Decatur determined that the Indians made 29 positive trades and only 16 negative trades in the century. Here are his rankings of the five most negative deals by the Tribe in that timeframe:

1. -- Jan. 20, 1965: Rocky Colavito acquired from the Royals and Cam Carreon acquired from the White Sox as part of a three-team trade in which the Indians sent Tommie Agee, Tommy John and Johnny Romano to the White Sox. If you thought the trade that got rid of Colavito was bad, the one that brought him back to Cleveland might have been worse. Decatur determined this one left the Indians with a net loss of 126 future win shares.

2. -- Nov. 13, 1996: Matt Williams and Trenidad Hubbard acquired from the Giants for Jeff Kent, Julian Tavarez, Jose Vizcaino and Joe Roa. The loss of Kent, in particular, helped the Indians lose 106 future win shares in this trade.

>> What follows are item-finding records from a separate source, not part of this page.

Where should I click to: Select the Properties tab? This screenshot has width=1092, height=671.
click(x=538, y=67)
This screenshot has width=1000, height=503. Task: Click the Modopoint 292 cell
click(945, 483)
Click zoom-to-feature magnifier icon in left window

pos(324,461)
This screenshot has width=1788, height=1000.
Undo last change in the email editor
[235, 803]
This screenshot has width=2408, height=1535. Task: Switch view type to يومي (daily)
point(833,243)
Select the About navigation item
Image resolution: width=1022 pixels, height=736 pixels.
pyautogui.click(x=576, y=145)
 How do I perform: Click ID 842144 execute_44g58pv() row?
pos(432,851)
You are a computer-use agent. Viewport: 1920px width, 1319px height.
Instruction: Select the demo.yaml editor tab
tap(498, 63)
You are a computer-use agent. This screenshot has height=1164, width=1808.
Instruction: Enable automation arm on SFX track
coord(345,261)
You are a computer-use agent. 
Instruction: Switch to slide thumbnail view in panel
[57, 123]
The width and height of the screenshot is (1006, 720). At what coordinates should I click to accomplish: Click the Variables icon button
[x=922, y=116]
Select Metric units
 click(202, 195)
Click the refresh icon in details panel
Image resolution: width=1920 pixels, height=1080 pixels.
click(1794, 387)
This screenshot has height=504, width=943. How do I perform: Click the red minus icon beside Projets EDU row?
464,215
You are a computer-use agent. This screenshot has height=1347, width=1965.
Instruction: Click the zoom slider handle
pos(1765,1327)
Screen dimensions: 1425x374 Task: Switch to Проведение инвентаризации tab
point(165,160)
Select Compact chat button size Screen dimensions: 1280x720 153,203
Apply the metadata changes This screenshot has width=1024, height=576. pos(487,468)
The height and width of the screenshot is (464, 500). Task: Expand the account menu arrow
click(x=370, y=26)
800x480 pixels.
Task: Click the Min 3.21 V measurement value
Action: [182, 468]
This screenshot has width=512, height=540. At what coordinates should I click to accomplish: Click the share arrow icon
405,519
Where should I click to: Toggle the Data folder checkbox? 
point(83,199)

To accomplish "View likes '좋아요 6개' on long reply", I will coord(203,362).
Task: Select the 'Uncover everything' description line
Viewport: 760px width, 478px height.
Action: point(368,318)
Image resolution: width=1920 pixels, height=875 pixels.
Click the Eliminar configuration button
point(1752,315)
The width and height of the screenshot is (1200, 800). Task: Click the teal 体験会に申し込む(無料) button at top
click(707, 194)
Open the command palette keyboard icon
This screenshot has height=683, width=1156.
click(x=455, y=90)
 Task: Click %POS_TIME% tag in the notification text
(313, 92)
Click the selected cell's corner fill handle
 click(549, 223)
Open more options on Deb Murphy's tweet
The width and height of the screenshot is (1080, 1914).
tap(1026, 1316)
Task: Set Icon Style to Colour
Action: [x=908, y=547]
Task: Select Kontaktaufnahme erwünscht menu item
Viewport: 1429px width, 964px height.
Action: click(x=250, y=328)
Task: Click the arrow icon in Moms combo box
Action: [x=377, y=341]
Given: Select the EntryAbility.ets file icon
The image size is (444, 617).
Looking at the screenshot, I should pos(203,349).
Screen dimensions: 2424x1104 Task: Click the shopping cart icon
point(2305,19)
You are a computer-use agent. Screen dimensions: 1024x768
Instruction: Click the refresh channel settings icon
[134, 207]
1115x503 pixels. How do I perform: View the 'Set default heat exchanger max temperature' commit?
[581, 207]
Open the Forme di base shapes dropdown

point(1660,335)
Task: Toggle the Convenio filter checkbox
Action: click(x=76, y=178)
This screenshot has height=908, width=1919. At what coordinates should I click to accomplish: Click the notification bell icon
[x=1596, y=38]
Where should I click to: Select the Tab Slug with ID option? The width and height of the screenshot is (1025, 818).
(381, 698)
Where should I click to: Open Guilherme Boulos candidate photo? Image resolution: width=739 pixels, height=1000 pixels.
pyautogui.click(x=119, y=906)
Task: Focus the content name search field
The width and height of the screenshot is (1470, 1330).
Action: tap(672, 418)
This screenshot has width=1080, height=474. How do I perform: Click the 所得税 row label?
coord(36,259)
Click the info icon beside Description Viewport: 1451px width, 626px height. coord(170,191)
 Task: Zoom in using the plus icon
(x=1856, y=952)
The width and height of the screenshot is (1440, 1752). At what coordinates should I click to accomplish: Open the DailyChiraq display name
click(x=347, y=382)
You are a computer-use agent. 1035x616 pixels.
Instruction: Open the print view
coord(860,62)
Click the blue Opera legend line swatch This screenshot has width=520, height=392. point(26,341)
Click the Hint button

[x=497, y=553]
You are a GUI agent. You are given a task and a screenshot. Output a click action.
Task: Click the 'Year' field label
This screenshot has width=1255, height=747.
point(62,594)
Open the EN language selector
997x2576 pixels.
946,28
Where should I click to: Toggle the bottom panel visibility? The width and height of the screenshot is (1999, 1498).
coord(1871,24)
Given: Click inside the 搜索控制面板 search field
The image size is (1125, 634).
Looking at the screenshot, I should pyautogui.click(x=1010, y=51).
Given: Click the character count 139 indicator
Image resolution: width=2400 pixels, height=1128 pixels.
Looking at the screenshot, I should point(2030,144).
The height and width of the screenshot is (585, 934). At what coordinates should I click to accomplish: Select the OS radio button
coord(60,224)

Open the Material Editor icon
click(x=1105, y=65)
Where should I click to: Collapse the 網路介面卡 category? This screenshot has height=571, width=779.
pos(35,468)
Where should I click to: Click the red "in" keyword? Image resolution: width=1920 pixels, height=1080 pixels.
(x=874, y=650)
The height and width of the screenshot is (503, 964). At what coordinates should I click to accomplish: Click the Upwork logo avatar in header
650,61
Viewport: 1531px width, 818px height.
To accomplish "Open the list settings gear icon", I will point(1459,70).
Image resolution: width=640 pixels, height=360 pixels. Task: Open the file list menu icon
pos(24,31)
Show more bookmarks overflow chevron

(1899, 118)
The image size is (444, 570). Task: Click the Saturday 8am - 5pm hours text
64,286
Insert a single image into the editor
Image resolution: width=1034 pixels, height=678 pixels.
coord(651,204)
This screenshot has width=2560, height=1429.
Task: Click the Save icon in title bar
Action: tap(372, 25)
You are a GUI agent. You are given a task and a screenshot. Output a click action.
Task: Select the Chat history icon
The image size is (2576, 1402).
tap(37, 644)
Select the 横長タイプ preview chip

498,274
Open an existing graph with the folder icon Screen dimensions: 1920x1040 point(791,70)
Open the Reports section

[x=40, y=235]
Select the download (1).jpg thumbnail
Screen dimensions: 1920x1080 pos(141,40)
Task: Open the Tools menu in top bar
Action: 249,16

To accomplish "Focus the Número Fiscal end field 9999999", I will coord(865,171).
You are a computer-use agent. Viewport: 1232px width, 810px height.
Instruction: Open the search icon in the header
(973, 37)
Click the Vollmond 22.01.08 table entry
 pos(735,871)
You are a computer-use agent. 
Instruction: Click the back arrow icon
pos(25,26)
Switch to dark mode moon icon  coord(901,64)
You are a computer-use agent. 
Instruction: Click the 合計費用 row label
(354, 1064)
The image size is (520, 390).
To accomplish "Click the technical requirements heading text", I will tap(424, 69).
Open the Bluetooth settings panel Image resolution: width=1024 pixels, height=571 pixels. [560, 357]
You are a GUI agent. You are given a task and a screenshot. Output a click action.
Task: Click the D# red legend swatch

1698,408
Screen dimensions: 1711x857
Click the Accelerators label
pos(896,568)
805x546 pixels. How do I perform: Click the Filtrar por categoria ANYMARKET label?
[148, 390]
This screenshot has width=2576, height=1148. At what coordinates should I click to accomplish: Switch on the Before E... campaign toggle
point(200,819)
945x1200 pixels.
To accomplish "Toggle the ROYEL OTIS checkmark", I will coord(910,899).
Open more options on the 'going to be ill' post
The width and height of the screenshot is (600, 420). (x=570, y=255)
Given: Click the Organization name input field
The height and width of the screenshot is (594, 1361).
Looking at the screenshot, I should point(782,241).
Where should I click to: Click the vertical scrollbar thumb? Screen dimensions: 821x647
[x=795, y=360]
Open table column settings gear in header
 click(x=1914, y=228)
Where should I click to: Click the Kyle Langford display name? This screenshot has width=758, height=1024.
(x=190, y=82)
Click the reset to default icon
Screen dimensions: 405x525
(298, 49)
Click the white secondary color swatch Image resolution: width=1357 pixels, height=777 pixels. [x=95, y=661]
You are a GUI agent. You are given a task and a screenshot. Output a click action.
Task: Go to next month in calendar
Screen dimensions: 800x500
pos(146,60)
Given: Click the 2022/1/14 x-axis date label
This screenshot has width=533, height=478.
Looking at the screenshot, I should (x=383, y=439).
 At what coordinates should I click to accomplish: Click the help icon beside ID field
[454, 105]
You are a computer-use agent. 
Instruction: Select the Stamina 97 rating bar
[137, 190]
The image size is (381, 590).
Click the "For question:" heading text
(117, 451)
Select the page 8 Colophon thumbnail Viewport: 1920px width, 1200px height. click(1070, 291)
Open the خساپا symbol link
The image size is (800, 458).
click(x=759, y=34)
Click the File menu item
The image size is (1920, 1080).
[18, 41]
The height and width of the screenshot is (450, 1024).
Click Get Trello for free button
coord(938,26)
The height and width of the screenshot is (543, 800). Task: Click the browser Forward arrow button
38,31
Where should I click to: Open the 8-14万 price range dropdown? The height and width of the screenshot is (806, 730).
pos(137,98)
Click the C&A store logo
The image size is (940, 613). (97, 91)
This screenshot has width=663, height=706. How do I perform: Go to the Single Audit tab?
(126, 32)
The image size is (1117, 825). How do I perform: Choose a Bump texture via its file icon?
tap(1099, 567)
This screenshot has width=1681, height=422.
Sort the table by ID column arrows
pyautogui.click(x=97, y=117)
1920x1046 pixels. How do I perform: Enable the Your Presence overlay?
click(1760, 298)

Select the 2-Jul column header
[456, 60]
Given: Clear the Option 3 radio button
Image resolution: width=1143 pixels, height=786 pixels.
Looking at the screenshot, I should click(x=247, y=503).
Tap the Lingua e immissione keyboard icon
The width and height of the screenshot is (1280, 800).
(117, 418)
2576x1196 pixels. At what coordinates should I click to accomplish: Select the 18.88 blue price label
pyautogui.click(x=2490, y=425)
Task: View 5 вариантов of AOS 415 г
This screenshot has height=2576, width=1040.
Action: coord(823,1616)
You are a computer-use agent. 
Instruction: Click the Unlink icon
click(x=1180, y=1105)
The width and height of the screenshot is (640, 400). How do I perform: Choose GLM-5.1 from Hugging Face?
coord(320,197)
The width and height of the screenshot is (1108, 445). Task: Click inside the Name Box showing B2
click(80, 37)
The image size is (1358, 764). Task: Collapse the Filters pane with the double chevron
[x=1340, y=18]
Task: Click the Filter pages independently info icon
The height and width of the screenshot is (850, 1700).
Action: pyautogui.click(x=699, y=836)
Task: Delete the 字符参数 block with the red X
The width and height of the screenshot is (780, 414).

3. -- April 12, 1960: Steve Demeter acquired from the Tigers for Cash. Cash went on to hit 373 homers for the Tigers, while Demeter appeared in exactly four more games in his career. Advantage: Detroit, by a 104 win share count.

4. -- April 30, 1951: Lou Brissie acquired in three-team trade that sent Minoso to the White Sox and Ray Murray and Sam Zoldak to the Philadelphia A's. Decatur claims this trade cost the Tribe 98 future win shares.

5. -- May 25, 1913: Jack Lelivelt and Bill Stumpf acquired from the Yankees for Roger Peckinpaugh. You can be forgiven for not remembering this one, as it involved the Naps, not the Indians. But Peckinpaugh, a shortstop, went on to a solid career, including an MVP honor in 1925 with the Senators. The net loss to Cleveland was 87 future win shares, according to Decatur.

"Traded" not only ranks the best and worst trades for each team but also identifies 13 red flags to look out for when evaluating future trades that could indicate a lopsided deal is about to take place.

It will be years before the Indians' slew of 2009 trades can be examined to this extent. But for now, Decatur's book summarizes a century's worth of wheeling and dealing.